With La La Land nominated for fourteen Academy Award nominations and likely to dominate movie chatter in the coming weeks, I wanted to track down some lesser known uses of jazz on film, for those seeking alternatives. Looking through FilmStruck, I came upon Koreyoshi Kurahara’s Black Sun (1964) on the Criterion Channel, which is about a jazz-mad squatter living in the rubble of post-war Japan, with a score performed by the Max Roach Quartet. The Roach Quartet is playing squalling compositions by Toshiro Mayuzumi, indicative of how East and West headbutt each other throughout the feature.
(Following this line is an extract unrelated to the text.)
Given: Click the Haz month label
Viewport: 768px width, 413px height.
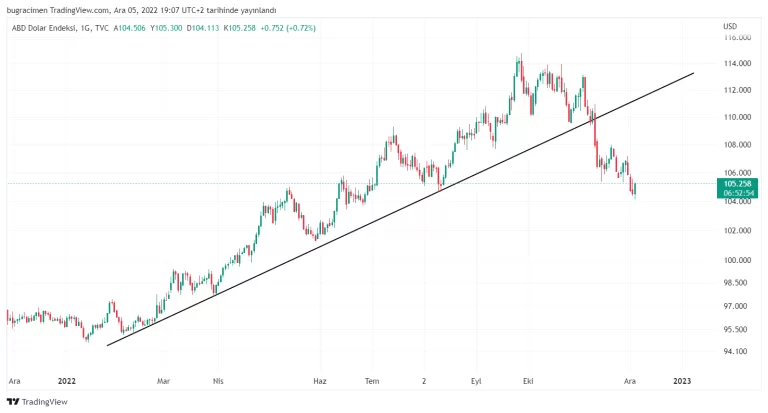Looking at the screenshot, I should click(320, 381).
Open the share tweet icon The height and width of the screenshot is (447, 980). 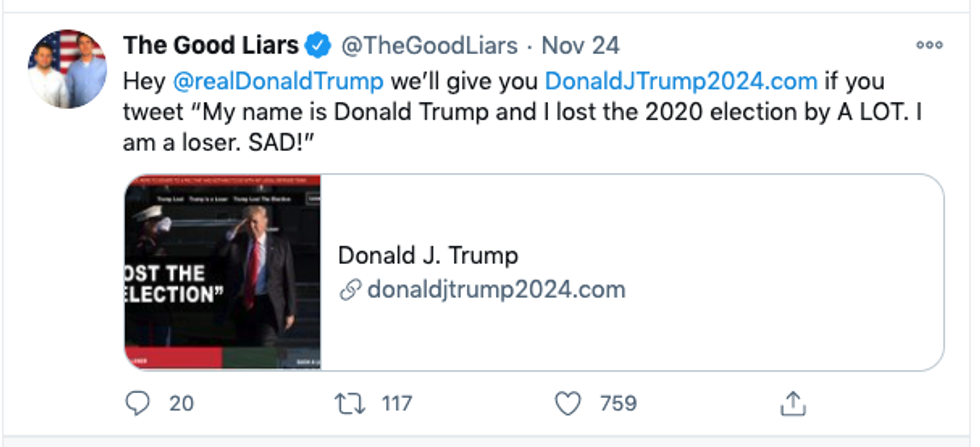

The Japan as shown in the film is still in ruins after WWII, a ghostly, emptied out space filled with rubble and sewage.

It’s a movie that burns with the violent energy of the obsessed fan – focusing on Mei (Tamio Kawachi), a worshipper at the bebop altar, his bedroom in a bombed out church plastered with album covers of Coltrane, Mingus and Rollins. He even named his dog after Thelonious Monk. This music represents an outsider culture and a model for living, but this intense devotion is also an essentializing one. When Mei finally meets a black man for the first time, he assumes he is, if not a musician, than a jazz enthusiast. Neither are the case, as Gill (Chico Roland) is an American GI on the run for killing a fellow soldier. Gill is in no mood for chatter or the latest Abbey Lincoln platter. With a bullet in his thigh and the MPs on his tail, he croaks out instructions with the beleaguered intensity of a man on death’s door. Mei cannot speak English, and considers Gill’s rejection a personal affront, undermining as it does his vision of black Americans. So the two men battle and bicker across Tokyo as they flout their mutual bigotry and begrudging respect. For as much as they cannot comprehend the other’s background, they both recognize their unsuitability for living in the mainstream of American or Japanese life. They have both been rejected, for their race, their class or their favorite Miles Davis recording period. So they stick together as the cops close in and the dragnet tightens. All they have is each other.


Black Sun is something of an informal sequel to The Warped Ones (1960), a youth-in-revolt jolt that had Tamio Kawachi playing a similarly jazz-besotted and criminally minded character for director Kurahara. In The Warped Ones, Kawachi played Akira, a thief and a thug who mainlines bebop to get him through the day. It was something of a sensation in 1960, and a prime example of the sun tribe, or taiyozoku, genre of youth films. Sun tribe referred to the rebellious generation of post-war Japanese youth, coined from Shintaro Ishihara’s 1955 novel Season of the Sun. Michael Raine further elaborated for Criterion:

The word taiyozoku (Sun Tribe) referred to a postwar generation before it was applied to the cinema. It was coined to describe the rich, bored, and vicious characters populating the pages of writer Shintaro Ishihara’s books, such as Season of the Sun (1955) and Crazed Fruit (1956). Those characters embodied all that Japan’s postwar disillusioned youth desired, and that Japan’s new conservative government feared: absent parents and an excess of money, leisure, and sex.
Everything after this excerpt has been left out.